= EXERCISE OBJECTIVE =
Below are some records. Count the lines with "will" in them and give nothing but the total.

___

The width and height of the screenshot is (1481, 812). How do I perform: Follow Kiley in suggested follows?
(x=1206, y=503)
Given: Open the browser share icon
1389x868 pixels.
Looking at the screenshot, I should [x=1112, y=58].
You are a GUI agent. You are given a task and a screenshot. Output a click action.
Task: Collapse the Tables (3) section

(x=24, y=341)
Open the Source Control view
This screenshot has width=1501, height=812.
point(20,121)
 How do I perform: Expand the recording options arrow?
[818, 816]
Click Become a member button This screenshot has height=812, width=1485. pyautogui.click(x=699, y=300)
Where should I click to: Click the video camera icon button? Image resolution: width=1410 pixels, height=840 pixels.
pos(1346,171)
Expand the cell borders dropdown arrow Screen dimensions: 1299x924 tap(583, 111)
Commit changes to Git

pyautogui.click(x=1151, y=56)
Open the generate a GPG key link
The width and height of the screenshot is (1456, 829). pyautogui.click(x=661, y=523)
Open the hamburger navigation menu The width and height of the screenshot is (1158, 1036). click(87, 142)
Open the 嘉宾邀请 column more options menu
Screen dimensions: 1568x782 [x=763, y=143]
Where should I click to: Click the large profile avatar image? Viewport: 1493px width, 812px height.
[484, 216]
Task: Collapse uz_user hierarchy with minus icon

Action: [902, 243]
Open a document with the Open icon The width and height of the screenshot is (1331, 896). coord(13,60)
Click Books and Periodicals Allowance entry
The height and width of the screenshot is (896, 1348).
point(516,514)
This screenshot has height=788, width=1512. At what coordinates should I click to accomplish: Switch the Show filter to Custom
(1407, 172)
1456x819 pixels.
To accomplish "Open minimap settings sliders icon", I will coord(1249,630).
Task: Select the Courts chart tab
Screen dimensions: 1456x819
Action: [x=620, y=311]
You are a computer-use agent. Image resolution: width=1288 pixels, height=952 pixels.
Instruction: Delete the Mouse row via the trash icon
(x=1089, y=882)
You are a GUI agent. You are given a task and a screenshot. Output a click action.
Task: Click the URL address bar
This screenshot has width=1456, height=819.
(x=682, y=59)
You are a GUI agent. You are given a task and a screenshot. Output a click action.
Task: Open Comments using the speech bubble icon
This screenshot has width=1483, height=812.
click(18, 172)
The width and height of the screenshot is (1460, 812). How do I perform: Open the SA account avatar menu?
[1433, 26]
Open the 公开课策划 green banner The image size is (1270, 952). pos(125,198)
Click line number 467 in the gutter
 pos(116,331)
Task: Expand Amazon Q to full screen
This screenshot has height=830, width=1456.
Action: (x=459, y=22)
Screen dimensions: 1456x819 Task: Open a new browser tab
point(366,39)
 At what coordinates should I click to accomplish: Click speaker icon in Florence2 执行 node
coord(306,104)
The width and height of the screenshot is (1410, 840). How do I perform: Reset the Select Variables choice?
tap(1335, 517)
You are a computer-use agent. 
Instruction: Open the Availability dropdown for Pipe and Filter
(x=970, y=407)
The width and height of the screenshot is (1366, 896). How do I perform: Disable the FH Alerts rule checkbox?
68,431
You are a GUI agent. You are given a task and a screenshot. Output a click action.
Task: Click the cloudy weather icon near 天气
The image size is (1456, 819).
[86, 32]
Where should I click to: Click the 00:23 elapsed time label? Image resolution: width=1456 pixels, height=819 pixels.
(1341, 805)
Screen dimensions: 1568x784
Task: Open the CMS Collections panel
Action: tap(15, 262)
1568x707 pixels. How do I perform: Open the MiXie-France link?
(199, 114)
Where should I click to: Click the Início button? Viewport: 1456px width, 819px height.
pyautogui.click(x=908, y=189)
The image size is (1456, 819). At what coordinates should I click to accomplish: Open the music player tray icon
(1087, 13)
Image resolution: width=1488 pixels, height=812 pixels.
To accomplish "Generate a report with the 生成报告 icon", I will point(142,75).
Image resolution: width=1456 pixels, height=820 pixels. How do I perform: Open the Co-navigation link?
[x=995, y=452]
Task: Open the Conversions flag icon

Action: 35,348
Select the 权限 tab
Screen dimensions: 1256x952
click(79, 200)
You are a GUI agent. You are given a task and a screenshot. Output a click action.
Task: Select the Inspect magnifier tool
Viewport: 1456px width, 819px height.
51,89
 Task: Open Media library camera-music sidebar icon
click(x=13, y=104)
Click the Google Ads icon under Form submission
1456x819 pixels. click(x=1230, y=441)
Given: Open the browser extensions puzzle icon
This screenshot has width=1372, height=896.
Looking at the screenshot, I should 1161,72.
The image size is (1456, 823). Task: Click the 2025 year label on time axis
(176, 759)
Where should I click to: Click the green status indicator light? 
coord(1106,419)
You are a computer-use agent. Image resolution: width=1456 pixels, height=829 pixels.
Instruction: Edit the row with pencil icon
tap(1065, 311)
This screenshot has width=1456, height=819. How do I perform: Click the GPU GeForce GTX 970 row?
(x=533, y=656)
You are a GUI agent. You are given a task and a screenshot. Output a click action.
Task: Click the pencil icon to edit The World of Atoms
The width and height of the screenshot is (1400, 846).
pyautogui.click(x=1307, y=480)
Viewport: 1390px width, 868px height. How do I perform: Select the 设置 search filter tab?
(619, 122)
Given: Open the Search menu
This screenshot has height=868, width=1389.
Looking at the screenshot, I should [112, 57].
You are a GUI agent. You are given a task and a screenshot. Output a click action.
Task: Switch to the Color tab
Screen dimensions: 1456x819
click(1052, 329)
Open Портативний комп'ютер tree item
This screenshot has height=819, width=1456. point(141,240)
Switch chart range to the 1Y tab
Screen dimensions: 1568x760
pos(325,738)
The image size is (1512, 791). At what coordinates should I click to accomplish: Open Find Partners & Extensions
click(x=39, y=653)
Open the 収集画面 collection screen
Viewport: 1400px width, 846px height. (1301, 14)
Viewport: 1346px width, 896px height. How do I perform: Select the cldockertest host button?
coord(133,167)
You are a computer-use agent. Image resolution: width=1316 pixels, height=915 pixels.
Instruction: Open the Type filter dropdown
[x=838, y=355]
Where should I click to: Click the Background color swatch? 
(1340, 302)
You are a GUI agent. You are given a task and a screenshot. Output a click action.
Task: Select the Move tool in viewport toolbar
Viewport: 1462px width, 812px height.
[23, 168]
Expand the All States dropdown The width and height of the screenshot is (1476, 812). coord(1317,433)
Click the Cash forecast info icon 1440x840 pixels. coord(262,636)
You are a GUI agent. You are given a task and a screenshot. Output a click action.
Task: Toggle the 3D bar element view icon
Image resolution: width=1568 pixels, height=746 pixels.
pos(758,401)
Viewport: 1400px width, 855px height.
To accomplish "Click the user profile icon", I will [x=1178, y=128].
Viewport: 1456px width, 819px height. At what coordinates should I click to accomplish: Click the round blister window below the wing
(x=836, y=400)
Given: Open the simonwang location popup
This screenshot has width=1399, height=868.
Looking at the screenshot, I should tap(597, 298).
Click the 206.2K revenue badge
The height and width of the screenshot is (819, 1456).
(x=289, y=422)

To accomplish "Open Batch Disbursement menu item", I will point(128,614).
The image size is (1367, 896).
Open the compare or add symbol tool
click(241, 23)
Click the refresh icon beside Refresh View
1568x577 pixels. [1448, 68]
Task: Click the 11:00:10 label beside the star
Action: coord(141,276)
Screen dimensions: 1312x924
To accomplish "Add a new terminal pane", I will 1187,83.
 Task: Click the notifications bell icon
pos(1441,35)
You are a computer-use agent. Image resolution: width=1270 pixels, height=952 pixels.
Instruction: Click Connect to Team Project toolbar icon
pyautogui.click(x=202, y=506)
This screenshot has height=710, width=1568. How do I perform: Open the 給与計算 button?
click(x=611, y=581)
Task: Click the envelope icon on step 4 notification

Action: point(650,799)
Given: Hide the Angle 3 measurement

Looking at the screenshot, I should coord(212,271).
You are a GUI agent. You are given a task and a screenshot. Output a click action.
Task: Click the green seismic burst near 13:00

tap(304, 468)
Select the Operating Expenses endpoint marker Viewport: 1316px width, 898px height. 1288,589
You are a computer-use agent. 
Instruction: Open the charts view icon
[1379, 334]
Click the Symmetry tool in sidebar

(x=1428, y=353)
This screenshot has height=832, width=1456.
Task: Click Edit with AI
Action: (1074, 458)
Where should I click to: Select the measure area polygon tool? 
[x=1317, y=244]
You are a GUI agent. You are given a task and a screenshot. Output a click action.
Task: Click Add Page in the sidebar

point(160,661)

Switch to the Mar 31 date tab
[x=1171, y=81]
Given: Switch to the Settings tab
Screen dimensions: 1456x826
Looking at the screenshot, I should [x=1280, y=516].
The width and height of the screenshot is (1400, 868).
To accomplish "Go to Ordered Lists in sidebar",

___

= WRITTEN SOLUTION =
5